(Saved entries)
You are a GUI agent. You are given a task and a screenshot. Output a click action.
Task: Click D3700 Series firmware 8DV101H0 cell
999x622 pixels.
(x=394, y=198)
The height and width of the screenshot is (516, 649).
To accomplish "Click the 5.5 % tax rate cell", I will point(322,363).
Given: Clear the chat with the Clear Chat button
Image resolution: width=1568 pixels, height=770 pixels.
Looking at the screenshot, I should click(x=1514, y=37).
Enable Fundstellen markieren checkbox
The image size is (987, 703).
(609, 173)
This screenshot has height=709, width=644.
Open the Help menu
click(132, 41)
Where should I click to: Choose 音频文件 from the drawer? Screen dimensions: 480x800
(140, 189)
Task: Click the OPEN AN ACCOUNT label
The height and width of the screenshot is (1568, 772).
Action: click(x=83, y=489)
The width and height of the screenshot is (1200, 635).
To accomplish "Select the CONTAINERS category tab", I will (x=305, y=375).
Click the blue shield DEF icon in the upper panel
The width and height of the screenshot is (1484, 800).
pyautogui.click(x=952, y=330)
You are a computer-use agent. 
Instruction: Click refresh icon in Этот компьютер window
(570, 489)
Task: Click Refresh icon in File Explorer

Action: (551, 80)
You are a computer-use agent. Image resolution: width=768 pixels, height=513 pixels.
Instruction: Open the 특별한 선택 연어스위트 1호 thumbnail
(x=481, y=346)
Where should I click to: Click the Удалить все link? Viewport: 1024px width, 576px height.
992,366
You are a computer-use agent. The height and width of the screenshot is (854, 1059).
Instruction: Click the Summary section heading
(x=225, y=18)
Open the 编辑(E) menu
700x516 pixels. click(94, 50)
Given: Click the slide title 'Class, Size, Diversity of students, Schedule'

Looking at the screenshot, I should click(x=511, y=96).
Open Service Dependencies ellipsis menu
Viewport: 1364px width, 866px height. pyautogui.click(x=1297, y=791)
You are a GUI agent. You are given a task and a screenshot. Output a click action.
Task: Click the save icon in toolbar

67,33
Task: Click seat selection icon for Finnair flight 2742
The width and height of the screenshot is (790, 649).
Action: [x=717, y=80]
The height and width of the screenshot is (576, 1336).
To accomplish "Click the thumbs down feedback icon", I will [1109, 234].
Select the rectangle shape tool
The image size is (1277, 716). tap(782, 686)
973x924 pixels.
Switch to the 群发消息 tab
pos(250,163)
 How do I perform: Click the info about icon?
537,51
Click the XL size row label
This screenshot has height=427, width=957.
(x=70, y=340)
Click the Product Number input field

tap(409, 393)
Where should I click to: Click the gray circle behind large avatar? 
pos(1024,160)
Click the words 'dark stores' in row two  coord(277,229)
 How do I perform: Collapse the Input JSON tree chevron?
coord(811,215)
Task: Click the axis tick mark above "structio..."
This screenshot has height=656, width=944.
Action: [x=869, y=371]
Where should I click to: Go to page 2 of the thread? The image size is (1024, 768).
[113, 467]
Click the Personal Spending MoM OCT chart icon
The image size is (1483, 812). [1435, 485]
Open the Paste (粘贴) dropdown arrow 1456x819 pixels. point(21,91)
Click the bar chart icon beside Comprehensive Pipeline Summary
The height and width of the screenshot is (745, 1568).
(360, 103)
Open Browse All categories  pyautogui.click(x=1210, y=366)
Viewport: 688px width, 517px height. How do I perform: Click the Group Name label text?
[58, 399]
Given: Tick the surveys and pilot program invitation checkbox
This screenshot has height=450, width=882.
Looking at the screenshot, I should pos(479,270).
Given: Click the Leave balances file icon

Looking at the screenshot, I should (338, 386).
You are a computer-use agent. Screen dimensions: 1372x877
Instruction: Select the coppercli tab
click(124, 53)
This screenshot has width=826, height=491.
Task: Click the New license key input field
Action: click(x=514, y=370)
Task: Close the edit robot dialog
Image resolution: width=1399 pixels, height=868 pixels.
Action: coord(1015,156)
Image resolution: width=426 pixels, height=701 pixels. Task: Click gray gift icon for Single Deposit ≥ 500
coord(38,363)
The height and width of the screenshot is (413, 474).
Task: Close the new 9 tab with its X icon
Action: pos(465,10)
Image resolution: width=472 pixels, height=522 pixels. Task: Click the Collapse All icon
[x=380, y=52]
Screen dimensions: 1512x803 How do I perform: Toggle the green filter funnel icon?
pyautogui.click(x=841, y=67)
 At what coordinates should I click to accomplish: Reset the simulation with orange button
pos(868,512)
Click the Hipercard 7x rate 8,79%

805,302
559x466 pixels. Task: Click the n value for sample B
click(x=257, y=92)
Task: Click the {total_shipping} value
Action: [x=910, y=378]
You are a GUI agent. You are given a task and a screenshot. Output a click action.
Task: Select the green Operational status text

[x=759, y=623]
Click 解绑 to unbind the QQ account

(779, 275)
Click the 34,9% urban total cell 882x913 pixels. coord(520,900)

Brief -
Copy out all of the rows above verbatim, from the first line to the last.

Written answer -
You are a GUI agent. You are given a task and a screenshot. Output a click action.
Task: Click D3700 Series firmware 8DV101H0 cell
999x622 pixels.
(x=394, y=198)
The height and width of the screenshot is (516, 649).
To accomplish "Click the 5.5 % tax rate cell", I will point(322,363).
Given: Clear the chat with the Clear Chat button
Image resolution: width=1568 pixels, height=770 pixels.
Looking at the screenshot, I should click(x=1514, y=37).
Enable Fundstellen markieren checkbox
The image size is (987, 703).
(609, 173)
This screenshot has height=709, width=644.
Open the Help menu
click(132, 41)
Where should I click to: Choose 音频文件 from the drawer? Screen dimensions: 480x800
(140, 189)
Task: Click the OPEN AN ACCOUNT label
The height and width of the screenshot is (1568, 772).
Action: click(x=83, y=489)
The width and height of the screenshot is (1200, 635).
To accomplish "Select the CONTAINERS category tab", I will (x=305, y=375).
Click the blue shield DEF icon in the upper panel
The width and height of the screenshot is (1484, 800).
pyautogui.click(x=952, y=330)
You are a computer-use agent. 
Instruction: Click refresh icon in Этот компьютер window
(570, 489)
Task: Click Refresh icon in File Explorer

Action: (551, 80)
You are a computer-use agent. Image resolution: width=768 pixels, height=513 pixels.
Instruction: Open the 특별한 선택 연어스위트 1호 thumbnail
(x=481, y=346)
Where should I click to: Click the Удалить все link? Viewport: 1024px width, 576px height.
992,366
You are a computer-use agent. The height and width of the screenshot is (854, 1059).
Instruction: Click the Summary section heading
(x=225, y=18)
Open the 编辑(E) menu
700x516 pixels. click(94, 50)
Given: Click the slide title 'Class, Size, Diversity of students, Schedule'

Looking at the screenshot, I should click(x=511, y=96).
Open Service Dependencies ellipsis menu
Viewport: 1364px width, 866px height. pyautogui.click(x=1297, y=791)
You are a GUI agent. You are given a task and a screenshot. Output a click action.
Task: Click the save icon in toolbar

67,33
Task: Click seat selection icon for Finnair flight 2742
The width and height of the screenshot is (790, 649).
Action: [x=717, y=80]
The height and width of the screenshot is (576, 1336).
To accomplish "Click the thumbs down feedback icon", I will [1109, 234].
Select the rectangle shape tool
The image size is (1277, 716). tap(782, 686)
973x924 pixels.
Switch to the 群发消息 tab
pos(250,163)
 How do I perform: Click the info about icon?
537,51
Click the XL size row label
This screenshot has height=427, width=957.
(x=70, y=340)
Click the Product Number input field

tap(409, 393)
Where should I click to: Click the gray circle behind large avatar? 
pos(1024,160)
Click the words 'dark stores' in row two  coord(277,229)
 How do I perform: Collapse the Input JSON tree chevron?
coord(811,215)
Task: Click the axis tick mark above "structio..."
This screenshot has height=656, width=944.
Action: [x=869, y=371]
Where should I click to: Go to page 2 of the thread? The image size is (1024, 768).
[113, 467]
Click the Personal Spending MoM OCT chart icon
The image size is (1483, 812). [1435, 485]
Open the Paste (粘贴) dropdown arrow 1456x819 pixels. point(21,91)
Click the bar chart icon beside Comprehensive Pipeline Summary
The height and width of the screenshot is (745, 1568).
(360, 103)
Open Browse All categories  pyautogui.click(x=1210, y=366)
Viewport: 688px width, 517px height. How do I perform: Click the Group Name label text?
[58, 399]
Given: Tick the surveys and pilot program invitation checkbox
This screenshot has height=450, width=882.
Looking at the screenshot, I should pos(479,270).
Given: Click the Leave balances file icon

Looking at the screenshot, I should (338, 386).
You are a computer-use agent. Screen dimensions: 1372x877
Instruction: Select the coppercli tab
click(124, 53)
This screenshot has width=826, height=491.
Task: Click the New license key input field
Action: click(x=514, y=370)
Task: Close the edit robot dialog
Image resolution: width=1399 pixels, height=868 pixels.
Action: coord(1015,156)
Image resolution: width=426 pixels, height=701 pixels. Task: Click gray gift icon for Single Deposit ≥ 500
coord(38,363)
The height and width of the screenshot is (413, 474).
Task: Close the new 9 tab with its X icon
Action: pos(465,10)
Image resolution: width=472 pixels, height=522 pixels. Task: Click the Collapse All icon
[x=380, y=52]
Screen dimensions: 1512x803 How do I perform: Toggle the green filter funnel icon?
pyautogui.click(x=841, y=67)
 At what coordinates should I click to accomplish: Reset the simulation with orange button
pos(868,512)
Click the Hipercard 7x rate 8,79%

805,302
559x466 pixels. Task: Click the n value for sample B
click(x=257, y=92)
Task: Click the {total_shipping} value
Action: [x=910, y=378]
You are a GUI agent. You are given a task and a screenshot. Output a click action.
Task: Select the green Operational status text

[x=759, y=623]
Click 解绑 to unbind the QQ account

(779, 275)
Click the 34,9% urban total cell 882x913 pixels. coord(520,900)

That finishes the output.